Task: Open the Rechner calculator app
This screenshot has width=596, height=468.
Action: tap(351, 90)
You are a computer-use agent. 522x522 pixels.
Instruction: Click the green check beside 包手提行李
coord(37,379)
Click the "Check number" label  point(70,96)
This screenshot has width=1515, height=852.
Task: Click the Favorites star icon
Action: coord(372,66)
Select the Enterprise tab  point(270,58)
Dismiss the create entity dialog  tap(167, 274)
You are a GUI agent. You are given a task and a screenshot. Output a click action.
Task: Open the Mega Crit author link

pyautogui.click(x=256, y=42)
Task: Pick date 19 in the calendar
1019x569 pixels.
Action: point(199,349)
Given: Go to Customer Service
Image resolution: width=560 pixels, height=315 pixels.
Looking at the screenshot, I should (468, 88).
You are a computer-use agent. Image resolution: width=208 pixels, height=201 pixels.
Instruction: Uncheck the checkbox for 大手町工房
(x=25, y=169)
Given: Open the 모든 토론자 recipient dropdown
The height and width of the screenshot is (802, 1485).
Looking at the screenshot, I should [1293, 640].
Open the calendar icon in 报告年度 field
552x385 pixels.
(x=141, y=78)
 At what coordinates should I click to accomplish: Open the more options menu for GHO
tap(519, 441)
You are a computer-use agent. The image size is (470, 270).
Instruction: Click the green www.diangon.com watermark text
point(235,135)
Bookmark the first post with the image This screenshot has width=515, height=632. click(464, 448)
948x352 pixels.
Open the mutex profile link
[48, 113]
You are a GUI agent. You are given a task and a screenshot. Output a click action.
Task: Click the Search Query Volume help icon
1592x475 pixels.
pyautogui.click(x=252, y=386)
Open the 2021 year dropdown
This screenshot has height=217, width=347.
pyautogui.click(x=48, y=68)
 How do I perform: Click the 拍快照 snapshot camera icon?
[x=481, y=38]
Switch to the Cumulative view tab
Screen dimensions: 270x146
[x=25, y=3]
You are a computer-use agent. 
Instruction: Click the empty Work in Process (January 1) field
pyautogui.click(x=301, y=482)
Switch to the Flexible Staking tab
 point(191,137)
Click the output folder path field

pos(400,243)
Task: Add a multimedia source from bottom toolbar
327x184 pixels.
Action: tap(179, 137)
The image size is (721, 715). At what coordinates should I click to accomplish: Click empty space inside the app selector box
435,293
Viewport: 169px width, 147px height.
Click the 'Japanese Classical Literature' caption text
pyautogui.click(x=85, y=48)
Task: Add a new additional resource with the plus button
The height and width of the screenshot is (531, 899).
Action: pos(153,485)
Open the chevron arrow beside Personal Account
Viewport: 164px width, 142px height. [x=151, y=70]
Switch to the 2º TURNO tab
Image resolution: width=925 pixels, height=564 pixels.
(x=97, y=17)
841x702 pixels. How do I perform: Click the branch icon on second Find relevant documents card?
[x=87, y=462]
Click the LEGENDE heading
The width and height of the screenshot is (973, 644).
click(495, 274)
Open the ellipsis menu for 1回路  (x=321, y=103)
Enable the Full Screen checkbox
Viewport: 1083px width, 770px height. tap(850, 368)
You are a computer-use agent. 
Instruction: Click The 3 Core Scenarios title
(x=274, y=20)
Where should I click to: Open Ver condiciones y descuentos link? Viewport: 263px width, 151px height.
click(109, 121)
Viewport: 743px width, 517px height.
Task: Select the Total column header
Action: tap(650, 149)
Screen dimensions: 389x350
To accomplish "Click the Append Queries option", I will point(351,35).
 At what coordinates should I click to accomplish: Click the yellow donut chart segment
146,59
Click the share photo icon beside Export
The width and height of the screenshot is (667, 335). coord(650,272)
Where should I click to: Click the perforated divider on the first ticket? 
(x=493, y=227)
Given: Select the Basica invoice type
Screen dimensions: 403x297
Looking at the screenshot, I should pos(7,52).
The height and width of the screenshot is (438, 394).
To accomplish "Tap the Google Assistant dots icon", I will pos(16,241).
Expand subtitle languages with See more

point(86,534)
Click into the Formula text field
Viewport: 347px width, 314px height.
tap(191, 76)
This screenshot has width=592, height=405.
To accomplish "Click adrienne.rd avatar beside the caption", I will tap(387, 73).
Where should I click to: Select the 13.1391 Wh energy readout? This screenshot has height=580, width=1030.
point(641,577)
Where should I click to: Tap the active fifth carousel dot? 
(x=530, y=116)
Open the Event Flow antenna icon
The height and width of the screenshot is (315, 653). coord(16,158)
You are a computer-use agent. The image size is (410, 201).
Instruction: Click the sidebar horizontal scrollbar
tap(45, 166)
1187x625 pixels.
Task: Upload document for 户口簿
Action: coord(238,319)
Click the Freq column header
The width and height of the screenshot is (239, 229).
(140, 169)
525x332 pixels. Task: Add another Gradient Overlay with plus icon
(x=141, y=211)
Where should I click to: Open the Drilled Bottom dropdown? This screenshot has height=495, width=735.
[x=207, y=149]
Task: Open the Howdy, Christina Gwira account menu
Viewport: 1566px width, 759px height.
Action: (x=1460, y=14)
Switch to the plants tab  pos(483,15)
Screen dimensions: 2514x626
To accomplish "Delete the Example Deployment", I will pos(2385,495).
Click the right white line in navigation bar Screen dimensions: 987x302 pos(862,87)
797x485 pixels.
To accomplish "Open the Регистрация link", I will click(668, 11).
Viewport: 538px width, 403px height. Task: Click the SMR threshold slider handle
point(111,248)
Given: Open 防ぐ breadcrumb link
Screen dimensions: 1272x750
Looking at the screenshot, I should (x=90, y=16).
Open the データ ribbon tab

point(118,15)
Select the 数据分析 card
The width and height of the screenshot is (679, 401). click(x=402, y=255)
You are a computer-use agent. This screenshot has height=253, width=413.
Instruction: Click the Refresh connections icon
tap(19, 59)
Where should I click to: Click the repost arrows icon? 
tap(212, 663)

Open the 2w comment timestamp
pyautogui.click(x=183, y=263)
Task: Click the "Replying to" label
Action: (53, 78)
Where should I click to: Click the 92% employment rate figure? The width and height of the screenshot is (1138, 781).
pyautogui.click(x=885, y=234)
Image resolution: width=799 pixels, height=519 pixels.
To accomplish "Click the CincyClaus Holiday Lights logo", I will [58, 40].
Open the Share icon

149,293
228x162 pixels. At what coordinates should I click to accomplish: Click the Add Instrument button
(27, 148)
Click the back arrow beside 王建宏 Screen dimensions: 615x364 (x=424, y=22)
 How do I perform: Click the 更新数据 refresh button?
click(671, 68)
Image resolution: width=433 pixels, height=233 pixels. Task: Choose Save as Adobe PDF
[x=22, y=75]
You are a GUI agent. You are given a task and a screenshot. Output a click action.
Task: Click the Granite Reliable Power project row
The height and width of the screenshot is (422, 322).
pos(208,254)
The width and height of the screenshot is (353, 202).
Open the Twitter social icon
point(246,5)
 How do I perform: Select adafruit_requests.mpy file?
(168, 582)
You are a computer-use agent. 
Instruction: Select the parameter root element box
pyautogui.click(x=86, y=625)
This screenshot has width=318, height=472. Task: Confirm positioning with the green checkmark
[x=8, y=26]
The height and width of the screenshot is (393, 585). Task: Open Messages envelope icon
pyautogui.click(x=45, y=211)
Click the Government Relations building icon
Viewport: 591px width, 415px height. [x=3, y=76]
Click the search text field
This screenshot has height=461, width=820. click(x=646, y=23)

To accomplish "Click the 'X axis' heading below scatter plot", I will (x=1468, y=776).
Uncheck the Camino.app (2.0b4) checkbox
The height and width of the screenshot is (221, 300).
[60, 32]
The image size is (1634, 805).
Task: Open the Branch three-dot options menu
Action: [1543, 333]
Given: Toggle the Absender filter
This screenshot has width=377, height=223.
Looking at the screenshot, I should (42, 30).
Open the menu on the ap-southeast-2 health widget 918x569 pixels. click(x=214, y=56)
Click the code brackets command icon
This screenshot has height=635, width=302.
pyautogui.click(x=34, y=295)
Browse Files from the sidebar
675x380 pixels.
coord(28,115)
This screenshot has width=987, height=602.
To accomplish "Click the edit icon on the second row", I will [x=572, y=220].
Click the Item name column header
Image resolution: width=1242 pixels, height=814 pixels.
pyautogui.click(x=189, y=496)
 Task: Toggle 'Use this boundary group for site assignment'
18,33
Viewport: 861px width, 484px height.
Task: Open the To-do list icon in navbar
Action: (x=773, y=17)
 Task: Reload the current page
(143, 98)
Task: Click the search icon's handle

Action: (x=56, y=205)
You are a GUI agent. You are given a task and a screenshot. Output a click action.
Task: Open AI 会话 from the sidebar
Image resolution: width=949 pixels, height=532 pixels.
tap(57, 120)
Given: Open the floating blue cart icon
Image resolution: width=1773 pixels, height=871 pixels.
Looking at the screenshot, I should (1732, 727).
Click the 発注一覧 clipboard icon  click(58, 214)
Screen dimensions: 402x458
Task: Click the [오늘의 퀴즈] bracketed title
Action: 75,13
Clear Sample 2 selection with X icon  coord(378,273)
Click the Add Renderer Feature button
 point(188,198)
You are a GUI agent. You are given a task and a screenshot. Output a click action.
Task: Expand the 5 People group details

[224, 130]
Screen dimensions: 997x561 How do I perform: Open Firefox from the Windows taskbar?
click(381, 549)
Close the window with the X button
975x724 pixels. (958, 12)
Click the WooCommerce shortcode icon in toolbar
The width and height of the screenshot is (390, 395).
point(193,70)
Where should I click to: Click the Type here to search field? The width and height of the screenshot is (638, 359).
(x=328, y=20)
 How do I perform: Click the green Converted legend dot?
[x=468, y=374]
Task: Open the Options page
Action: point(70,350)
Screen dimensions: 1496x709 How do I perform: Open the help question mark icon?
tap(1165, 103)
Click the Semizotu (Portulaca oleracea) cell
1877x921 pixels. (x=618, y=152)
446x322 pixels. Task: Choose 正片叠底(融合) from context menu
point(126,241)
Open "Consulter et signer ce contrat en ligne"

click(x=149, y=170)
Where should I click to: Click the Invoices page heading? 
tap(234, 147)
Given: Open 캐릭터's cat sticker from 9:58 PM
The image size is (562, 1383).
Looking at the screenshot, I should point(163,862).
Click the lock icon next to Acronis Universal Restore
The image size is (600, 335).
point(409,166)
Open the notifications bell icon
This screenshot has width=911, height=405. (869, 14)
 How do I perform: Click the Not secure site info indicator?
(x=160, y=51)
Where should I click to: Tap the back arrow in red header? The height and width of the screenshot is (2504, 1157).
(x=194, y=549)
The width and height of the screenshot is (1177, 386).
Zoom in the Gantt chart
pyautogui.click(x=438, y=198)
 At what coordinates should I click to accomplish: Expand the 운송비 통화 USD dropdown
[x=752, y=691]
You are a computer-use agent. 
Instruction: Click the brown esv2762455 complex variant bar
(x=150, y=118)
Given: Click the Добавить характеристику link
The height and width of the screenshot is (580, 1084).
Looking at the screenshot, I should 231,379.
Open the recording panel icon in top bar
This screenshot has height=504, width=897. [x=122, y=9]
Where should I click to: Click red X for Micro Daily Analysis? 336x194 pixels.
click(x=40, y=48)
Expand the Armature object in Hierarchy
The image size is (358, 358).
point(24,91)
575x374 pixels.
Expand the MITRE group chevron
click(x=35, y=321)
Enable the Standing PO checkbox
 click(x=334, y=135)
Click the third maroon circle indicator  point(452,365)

To do>
Filter the data down to the lines that contain the string "toolbar", and copy them.

Written solution>
Task: Add a multimedia source from bottom toolbar
Click the WooCommerce shortcode icon in toolbar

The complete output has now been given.